A second use case is for implementing an in cluster blue green hard cutover between 2 services of type ClusterIP, which could be good if you have a distributed monolith (several microservices where the versions need to be tightly coupled in order to work due to a lack of API contracts.) that requires several deployments to be updated at the same time, and want to avoid doing a rolling update of components that are not backwards compatible. You may want to implement this in a production environment to avoid having to do several non backwards compatible rolling updates, while live traffic could be coming in. (This also allows you to stage a production deployment and have a 2 second upgrade vs a 10++ minute upgrade window.)
A third use case is to offer a level of consistency between a lower environment and a higher environment, in the diagram below a ClusterIP service in a Dev Environment, could have the same service name as a ExternalName service in a Prod Environment. Consistency usually makes automation and configuration management much easier.

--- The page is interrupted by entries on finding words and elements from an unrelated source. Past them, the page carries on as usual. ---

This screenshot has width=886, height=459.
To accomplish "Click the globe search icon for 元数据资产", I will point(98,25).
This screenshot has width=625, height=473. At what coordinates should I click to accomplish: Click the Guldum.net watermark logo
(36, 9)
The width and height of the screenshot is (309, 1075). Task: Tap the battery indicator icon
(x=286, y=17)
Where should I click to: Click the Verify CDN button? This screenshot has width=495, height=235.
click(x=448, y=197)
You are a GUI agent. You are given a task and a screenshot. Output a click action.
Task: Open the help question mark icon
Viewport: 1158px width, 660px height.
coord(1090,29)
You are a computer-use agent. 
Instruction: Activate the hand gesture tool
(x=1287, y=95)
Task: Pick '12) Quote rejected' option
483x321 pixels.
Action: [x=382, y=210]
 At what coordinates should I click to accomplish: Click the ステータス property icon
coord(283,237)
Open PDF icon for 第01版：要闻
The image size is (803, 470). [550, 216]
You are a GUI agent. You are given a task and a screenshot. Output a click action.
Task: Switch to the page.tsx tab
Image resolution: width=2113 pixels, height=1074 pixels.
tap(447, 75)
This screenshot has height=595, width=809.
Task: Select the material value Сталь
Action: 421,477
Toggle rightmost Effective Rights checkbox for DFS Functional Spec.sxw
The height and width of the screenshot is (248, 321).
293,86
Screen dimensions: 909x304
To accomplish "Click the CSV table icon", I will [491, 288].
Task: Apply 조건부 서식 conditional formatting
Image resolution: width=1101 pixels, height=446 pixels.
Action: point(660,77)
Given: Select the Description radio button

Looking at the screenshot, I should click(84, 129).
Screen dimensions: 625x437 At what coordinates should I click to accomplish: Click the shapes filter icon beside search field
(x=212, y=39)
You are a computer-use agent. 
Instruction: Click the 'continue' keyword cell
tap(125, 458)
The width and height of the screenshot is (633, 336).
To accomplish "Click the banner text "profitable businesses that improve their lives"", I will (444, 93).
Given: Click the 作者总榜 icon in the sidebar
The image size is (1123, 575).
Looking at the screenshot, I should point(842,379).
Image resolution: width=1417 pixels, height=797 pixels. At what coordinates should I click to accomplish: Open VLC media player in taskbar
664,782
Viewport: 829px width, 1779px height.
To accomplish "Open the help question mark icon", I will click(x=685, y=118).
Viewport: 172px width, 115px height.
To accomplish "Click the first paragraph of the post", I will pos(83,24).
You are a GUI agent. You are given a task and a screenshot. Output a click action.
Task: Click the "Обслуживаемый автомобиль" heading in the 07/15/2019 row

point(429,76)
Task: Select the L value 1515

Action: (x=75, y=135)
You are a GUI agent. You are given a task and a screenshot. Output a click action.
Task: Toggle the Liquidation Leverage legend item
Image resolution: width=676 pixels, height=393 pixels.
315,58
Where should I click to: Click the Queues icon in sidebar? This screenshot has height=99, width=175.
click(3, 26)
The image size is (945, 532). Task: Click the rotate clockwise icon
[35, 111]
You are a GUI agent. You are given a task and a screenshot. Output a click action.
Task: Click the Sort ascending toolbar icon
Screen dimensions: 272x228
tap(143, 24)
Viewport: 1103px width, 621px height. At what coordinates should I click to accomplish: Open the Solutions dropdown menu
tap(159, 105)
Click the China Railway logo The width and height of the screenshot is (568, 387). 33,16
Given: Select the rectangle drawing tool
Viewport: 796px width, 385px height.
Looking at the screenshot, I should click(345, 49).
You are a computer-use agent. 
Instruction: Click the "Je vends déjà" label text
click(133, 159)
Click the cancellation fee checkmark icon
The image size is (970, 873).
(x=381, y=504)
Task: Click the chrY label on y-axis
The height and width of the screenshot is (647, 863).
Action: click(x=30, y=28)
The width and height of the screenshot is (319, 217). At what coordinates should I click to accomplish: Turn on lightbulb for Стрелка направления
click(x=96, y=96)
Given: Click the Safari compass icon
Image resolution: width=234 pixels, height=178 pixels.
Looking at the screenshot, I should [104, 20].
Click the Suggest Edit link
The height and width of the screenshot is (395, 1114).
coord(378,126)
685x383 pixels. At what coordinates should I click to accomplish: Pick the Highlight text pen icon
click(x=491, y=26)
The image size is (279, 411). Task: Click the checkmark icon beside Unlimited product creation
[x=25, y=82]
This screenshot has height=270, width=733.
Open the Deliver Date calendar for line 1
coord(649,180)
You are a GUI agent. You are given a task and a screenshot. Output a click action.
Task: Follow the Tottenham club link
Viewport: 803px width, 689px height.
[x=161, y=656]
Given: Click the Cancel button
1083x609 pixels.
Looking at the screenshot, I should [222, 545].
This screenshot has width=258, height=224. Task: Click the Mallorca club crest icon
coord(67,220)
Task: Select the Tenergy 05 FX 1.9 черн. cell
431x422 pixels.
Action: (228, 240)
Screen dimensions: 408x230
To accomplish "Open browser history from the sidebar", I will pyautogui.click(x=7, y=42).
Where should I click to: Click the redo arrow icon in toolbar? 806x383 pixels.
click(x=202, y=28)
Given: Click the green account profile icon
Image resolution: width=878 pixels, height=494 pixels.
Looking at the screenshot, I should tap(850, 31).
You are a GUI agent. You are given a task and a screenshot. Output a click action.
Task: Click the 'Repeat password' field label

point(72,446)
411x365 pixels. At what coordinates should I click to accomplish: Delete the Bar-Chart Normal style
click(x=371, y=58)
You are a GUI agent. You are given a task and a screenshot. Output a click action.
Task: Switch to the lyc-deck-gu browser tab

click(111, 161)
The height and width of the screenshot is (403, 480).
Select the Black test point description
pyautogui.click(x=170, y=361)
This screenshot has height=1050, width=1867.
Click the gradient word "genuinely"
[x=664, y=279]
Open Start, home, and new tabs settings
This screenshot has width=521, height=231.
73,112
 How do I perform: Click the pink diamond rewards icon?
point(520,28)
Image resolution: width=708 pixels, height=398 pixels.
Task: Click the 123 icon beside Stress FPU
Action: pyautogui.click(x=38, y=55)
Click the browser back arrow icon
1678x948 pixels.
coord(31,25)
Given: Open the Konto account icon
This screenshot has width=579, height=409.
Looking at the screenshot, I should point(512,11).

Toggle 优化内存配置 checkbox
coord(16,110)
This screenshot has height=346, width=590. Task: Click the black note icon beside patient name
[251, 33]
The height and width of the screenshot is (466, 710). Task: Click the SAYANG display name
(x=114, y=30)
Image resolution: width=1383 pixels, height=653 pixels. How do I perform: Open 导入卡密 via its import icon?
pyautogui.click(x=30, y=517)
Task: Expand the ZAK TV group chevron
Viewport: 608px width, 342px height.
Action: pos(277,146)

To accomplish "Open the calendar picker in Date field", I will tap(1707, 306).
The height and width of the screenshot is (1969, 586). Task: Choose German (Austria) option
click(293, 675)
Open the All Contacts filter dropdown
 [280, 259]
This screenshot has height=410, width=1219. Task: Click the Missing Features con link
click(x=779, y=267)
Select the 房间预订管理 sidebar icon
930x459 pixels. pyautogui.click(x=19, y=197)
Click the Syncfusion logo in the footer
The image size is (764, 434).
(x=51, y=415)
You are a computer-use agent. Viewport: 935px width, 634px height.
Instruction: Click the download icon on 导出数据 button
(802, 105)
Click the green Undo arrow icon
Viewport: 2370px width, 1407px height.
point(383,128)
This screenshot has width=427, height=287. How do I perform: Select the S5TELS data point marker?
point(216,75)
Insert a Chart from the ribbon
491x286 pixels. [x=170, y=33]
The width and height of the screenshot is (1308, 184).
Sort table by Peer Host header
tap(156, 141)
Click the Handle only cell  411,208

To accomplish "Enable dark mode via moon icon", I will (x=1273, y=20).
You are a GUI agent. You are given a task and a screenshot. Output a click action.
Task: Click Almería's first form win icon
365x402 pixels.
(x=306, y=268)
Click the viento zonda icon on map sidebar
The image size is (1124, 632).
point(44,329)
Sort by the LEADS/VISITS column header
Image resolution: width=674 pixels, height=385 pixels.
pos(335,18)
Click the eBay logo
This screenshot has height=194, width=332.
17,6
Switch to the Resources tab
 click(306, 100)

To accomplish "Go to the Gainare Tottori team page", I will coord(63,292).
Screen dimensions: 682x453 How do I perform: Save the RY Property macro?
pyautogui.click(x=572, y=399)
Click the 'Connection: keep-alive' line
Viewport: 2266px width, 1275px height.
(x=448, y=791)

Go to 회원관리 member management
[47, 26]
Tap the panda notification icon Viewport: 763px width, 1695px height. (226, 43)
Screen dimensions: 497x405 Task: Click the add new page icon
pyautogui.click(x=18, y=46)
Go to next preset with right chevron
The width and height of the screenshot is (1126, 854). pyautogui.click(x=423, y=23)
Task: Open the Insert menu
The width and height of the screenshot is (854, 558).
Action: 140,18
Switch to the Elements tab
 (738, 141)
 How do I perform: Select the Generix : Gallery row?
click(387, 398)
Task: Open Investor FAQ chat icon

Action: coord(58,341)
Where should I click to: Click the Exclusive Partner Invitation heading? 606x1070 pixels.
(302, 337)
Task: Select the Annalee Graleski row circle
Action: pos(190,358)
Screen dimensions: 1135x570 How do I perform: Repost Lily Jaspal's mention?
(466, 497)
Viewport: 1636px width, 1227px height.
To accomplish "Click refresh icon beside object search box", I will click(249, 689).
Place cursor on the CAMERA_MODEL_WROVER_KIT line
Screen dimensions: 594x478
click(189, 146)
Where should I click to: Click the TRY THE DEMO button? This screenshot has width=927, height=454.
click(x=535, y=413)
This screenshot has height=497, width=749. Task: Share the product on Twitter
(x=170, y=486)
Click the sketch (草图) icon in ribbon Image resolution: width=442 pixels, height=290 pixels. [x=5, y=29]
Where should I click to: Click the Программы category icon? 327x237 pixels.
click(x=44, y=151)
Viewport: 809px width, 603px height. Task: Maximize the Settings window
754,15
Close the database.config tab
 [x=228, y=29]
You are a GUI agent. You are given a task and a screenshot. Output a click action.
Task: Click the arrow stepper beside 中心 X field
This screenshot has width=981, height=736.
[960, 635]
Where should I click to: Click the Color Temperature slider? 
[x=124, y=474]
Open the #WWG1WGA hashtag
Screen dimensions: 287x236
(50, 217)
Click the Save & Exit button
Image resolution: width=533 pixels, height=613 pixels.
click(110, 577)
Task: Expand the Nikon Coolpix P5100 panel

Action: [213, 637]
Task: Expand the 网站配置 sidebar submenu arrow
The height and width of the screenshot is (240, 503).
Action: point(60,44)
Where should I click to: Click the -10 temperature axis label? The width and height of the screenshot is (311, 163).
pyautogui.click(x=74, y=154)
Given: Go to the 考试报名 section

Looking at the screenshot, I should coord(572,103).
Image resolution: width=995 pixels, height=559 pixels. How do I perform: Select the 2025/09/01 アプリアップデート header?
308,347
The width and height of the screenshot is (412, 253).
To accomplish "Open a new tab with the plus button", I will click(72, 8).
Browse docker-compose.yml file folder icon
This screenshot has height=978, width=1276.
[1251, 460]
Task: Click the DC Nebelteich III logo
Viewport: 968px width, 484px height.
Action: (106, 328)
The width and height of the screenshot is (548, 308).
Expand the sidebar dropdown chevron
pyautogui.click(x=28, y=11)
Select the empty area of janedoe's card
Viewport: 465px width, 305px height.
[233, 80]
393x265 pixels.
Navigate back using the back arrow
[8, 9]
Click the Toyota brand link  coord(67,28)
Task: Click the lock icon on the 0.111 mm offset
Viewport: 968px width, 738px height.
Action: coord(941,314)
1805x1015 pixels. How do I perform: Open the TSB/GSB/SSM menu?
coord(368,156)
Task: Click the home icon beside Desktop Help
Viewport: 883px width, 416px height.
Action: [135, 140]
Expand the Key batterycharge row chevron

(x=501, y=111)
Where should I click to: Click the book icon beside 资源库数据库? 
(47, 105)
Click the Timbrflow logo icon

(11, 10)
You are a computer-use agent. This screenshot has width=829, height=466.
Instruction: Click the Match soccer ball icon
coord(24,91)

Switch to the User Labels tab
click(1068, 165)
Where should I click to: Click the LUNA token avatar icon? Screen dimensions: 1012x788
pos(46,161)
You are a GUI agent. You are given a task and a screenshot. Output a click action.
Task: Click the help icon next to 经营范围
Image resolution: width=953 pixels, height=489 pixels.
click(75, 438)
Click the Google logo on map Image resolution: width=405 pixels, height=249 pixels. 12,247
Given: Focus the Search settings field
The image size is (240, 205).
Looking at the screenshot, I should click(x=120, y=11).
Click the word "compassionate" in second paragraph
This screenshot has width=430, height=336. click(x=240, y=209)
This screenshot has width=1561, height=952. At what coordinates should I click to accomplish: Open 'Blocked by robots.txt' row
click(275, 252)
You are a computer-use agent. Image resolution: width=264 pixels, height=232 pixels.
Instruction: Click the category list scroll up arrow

Create predictable static Inner Cluster DNS Names that makes inner cluster communication easier and act like a highly available inner cluster load balancer.
Makes LAN to Inner Cluster Communication Possible
NodePort services open a consistent port on every node in the cluster and map traffic that comes in on that port to a service inside the cluster. (Kubeproxy is what’s responsible for redirecting traffic coming in on the Node Port to the service.) NodePort service is somewhat misnamed, NodesPort service would have been a better name as when this service is created a port is, by default, randomly chosen from the range 30000-32767, and every node in the cluster starts listening on that port. If you deployed an rabbitmq pod on your cluster, it’s Management Web GUI/Web API would be available to pods over <servicename>.<namespace>:15672. A management laptop on the same LAN could access the management web GUI via <NodeIP>:<randomly generated port>, which works but isn’t very convenient. Even if you updated LAN DNS to map rabbitmq.lan to the IP of every node, you’d still have to use a randomly generated port, e.g., http://rabbitmq.lan:<random port>
(Note NodePorts will be randomly chosen within the NodePort range by default, but if you want consistency/predictability it is possible to explicitly assign a Node Port to be used in the service yaml. Also pods can listen directly on ports like 80 and 443, this is an advanced scenario that doesn’t use NodePort Service, and will be covered in the 3rd article.)
Make Internet to Inner Cluster communication possible, and can also make LAN to Inner Cluster communication easier.
When a user types in www.website1.com Internet DNS maps their request to 1.2.3.4 and http:// uses port 80, the highly available cloud load balancer on the top load balances traffic between each node, it remaps traffic that came in on port 80 to be directed to port 31111, a Node Port that’s consistent on every node. Any node that receives traffic on that Node Port knows to forward it to website1’s service using kube-proxy. A similar flow occurs for website2.
Recall that a Load Balancer Service builds on the functionality of a NodePort service, and a NodePort service builds on the functionality of a ClusterIP service.